3. The Assembly recalls its Recommendation 1195 (1992) on European economic and monetary union, in which it noted that the EMU would “greatly affect all other countries in Europe and beyond” and pointed to the Assembly’s duty to “enhance a constructive co-operation between member states of the European Community and the rest of Europe”. This is all the more important as the EMU forms an integral part of the Treaty on European Union and as, in the words of Assembly Resolution 1109 (1999) on the implications for Europe of economic and monetary union, the latter “should have as its goal to heal rather than widen the economic divisions in Europe”.
4. The Assembly draws attention to the major challenges that await the European Central Bank and EMU governments in connection with the introduction of euro notes and coins, not least in order to assist and protect vulnerable groups such as the elderly, the blind and the young.
EMU participating countries
5. The Assembly, in conclusion, calls on EMU participating countries, in the interest of all Council of Europe member states:
5.1 to follow up on their establishment of monetary union by implementing without delay a true economic union;
5.2 to pursue, to this end, convergent fiscal and budgetary policies in harmonised fashion, in order to counter any future economic downturn and in order to enable them to face the major budgetary requirements that will follow from, in particular, EMU governments’ pension obligations to their rapidly ageing populations;
5.3 to seek real and substantial convergence and synchronisation between their economies, especially as concerns inflation;
5.4 to step up political co-operation between EMU countries, leading to one voice rather than several speaking on matters relevant to the EMU and permitting improved communication with markets and citizens;
5.5 clearly to state the will, direction and pace towards further political-economic integration so that markets regain confidence, in particular through a reform of EU institutions;
5.6 to pursue with vigour regulatory reform in the EMU area, in sectors ranging from the labour market to those for goods and services, which have often so far not been fully exposed to international competition; and to heed the OECD’s recommendations for regulatory reform and its jobs strategy – including measures to enhance intra-EMU area labour mobility;
5.7 to intensify cooperation on EMU matters with the thirteen European Union candidate countries, and to consider in particular their debt situation in view of the conversion of much of their foreign debt into euros;
5.8 to ensure that the European Central Bank remains independent, in conformity with the provisions in the Treaty on European Union, and that it better informs parliamentary instances at European and at national levels as well as the general European public about its policies;
5.9 to assist the European Central Bank in its analytical and forecasting work by providing more speedy, precise and mutually comparable national data than at present;
5.10 to undertake every effort to counter the risk of counterfeit euro bills, the theft of software permitting access to cash dispensers and the distribution of counterfeit bills in outgoing national currencies to unsuspecting citizens or to non-EMU countries.

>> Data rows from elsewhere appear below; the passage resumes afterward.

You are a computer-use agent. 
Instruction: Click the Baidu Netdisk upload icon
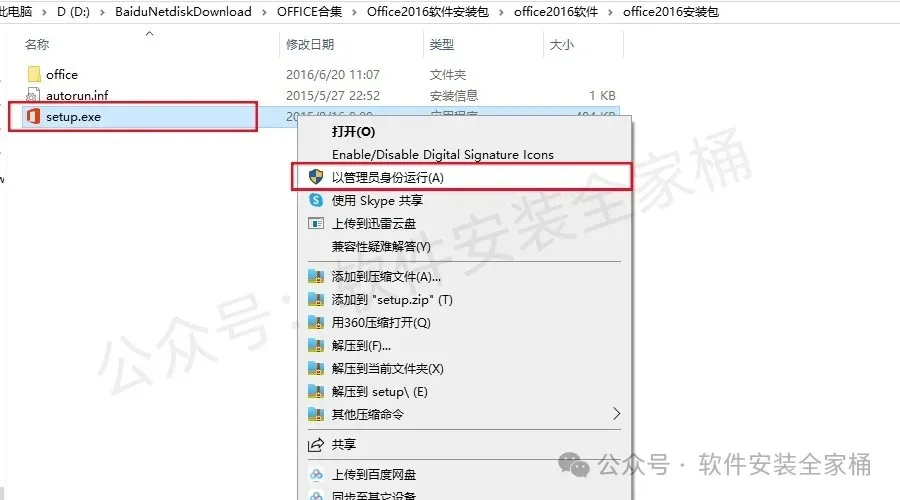pyautogui.click(x=316, y=475)
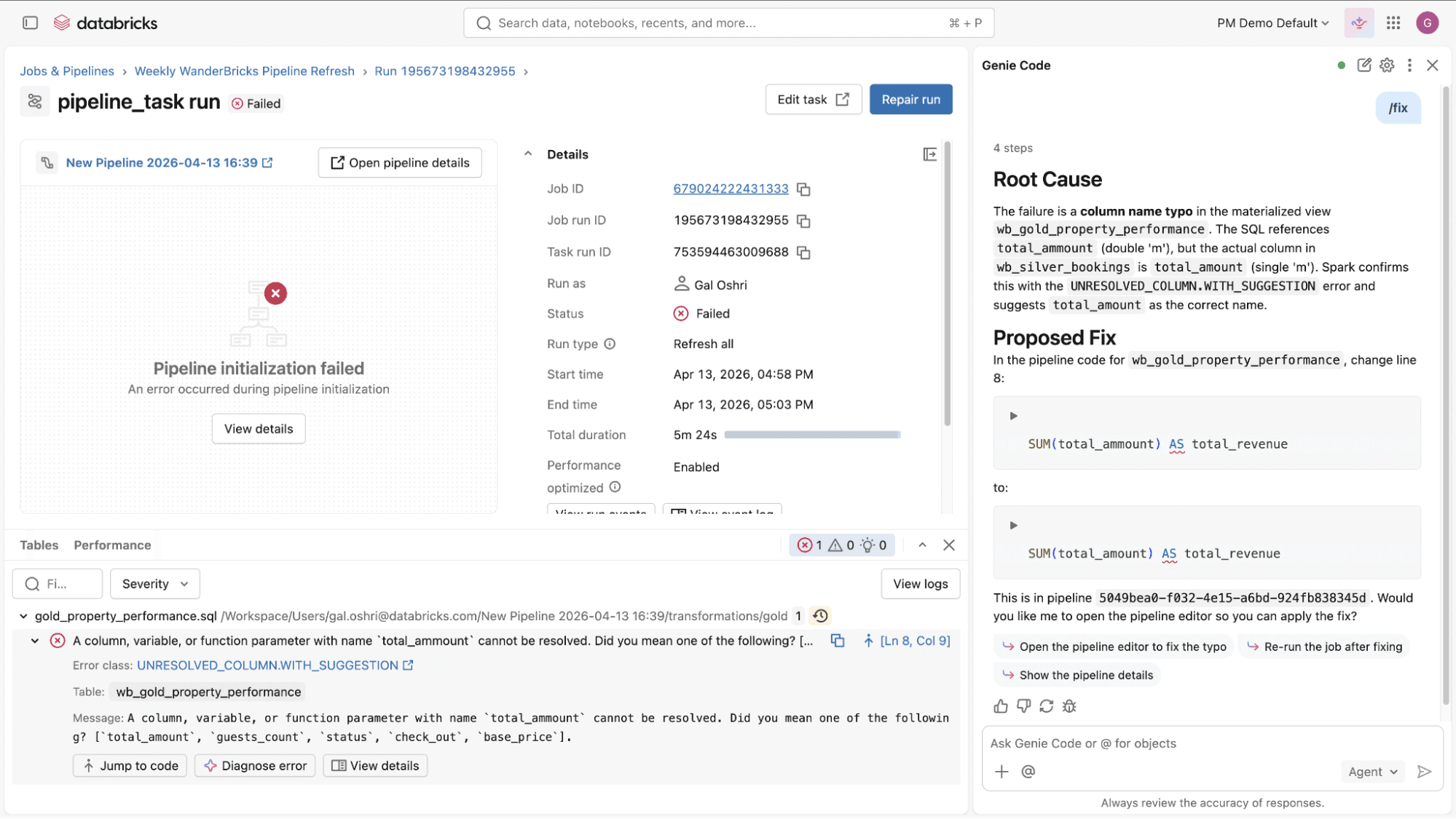
Task: Open the PM Demo Default workspace menu
Action: pos(1272,23)
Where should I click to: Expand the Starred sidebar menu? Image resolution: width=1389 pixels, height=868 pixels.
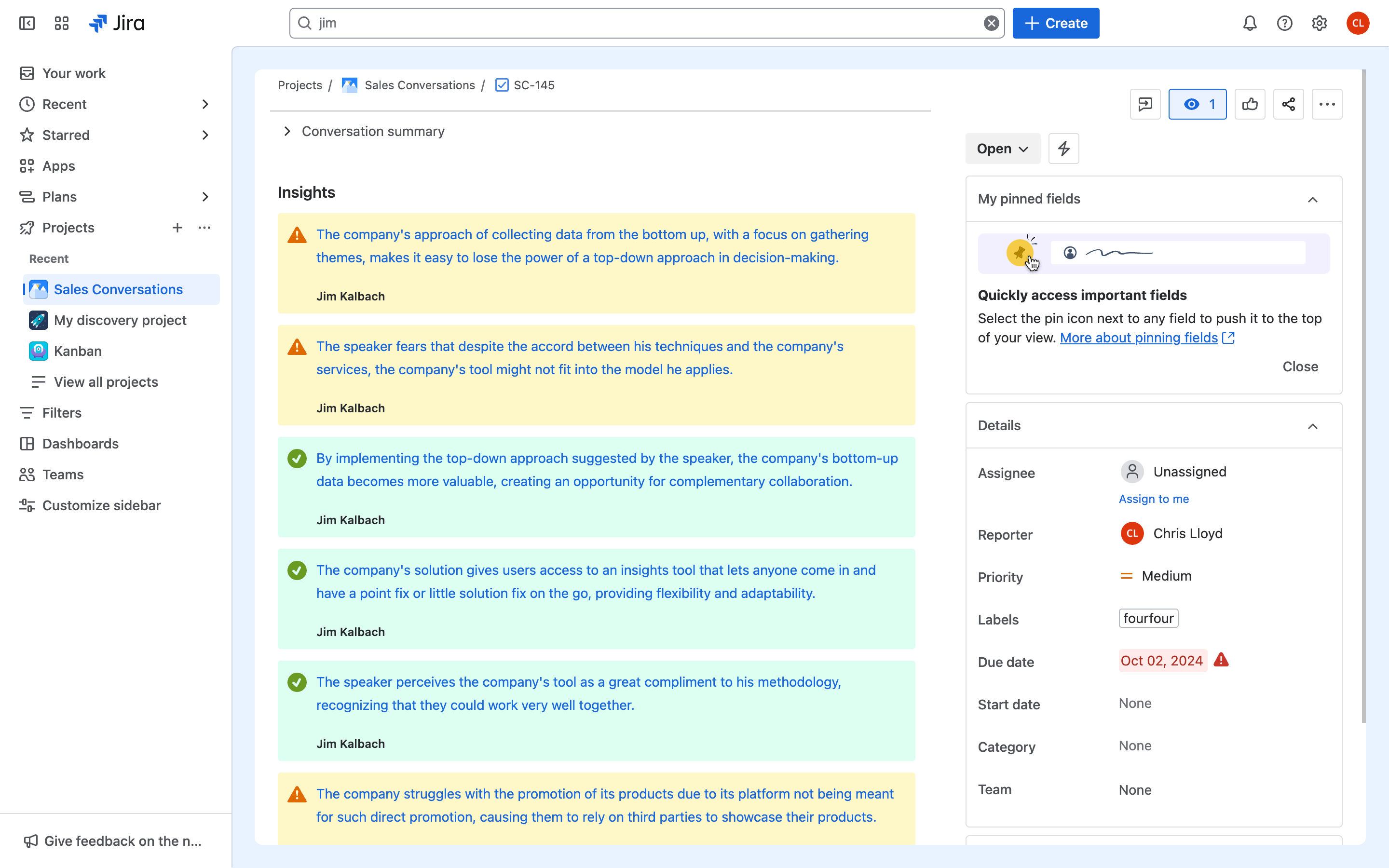click(x=205, y=135)
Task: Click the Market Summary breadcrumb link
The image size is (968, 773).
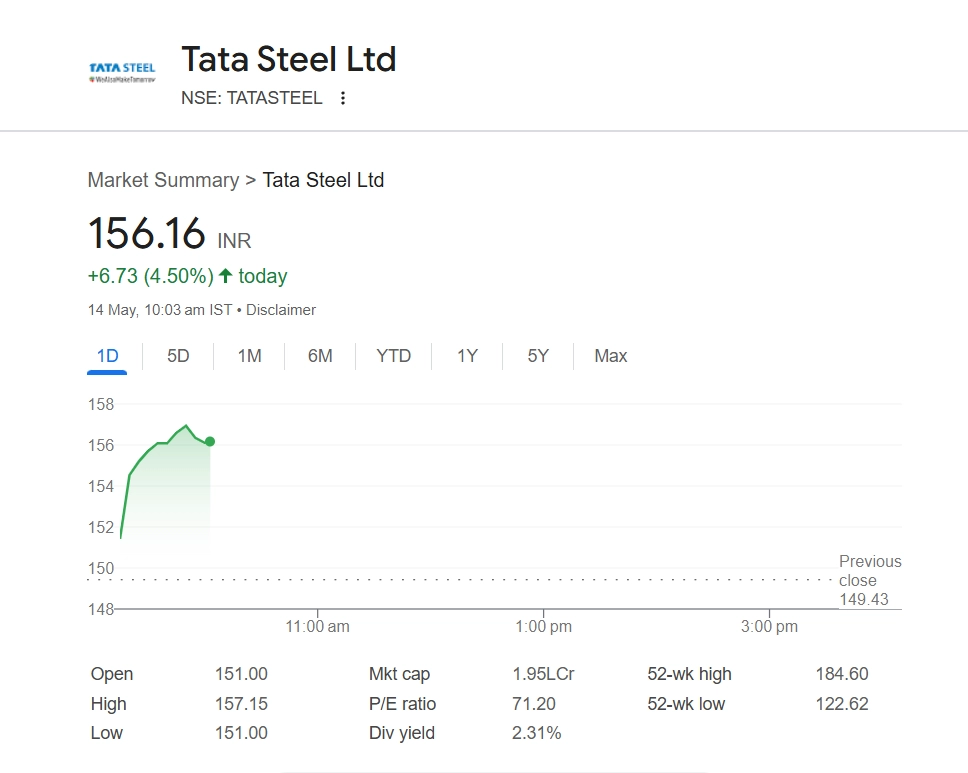Action: click(163, 180)
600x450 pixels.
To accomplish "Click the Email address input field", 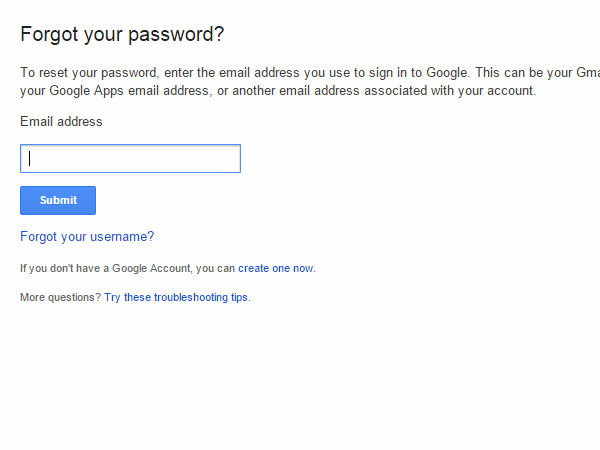I will tap(130, 158).
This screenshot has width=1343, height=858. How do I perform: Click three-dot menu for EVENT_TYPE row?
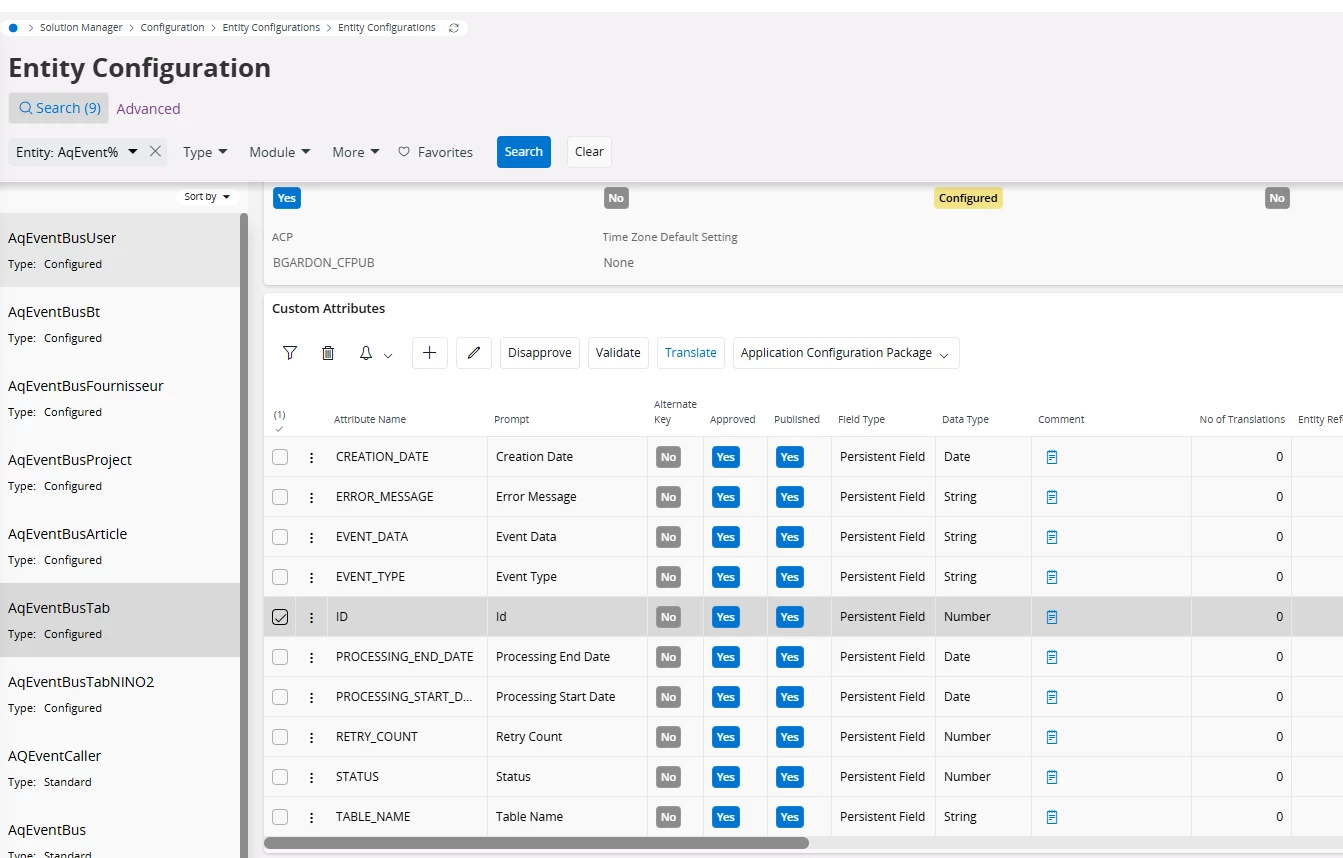point(311,577)
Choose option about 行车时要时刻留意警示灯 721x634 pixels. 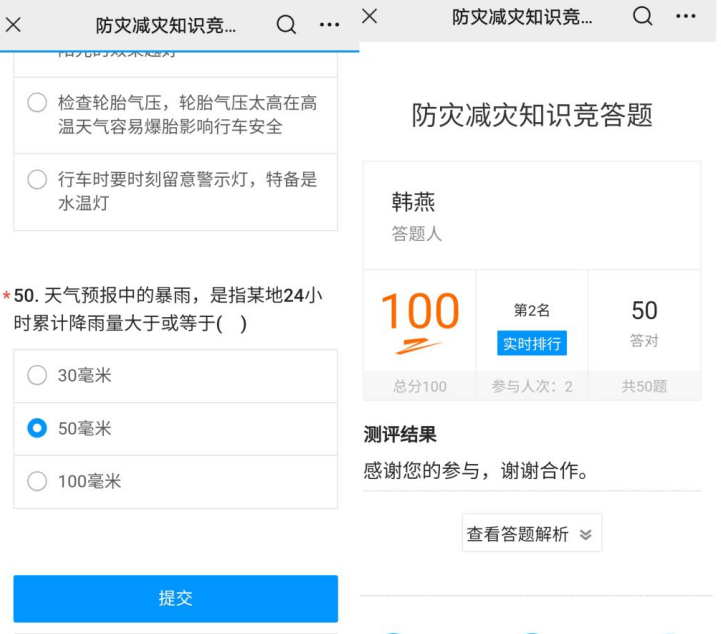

European Central Bank (ECB)
6. The Assembly, concerned for the general efficiency of the ECB:
6.1 welcomes the ECB’s intention to publish regular economic forecasts for the EMU area, including those for inflation, and hopes that this will permit the ECB better to justify the underlying reasons for its decisions to citizens and markets, in the interest of higher transparency;
6.2 calls for the establishment of an ECB consumer information office, with the task of informing EMU area citizens about the many aspects of the euro’s physical introduction of which they need to be aware.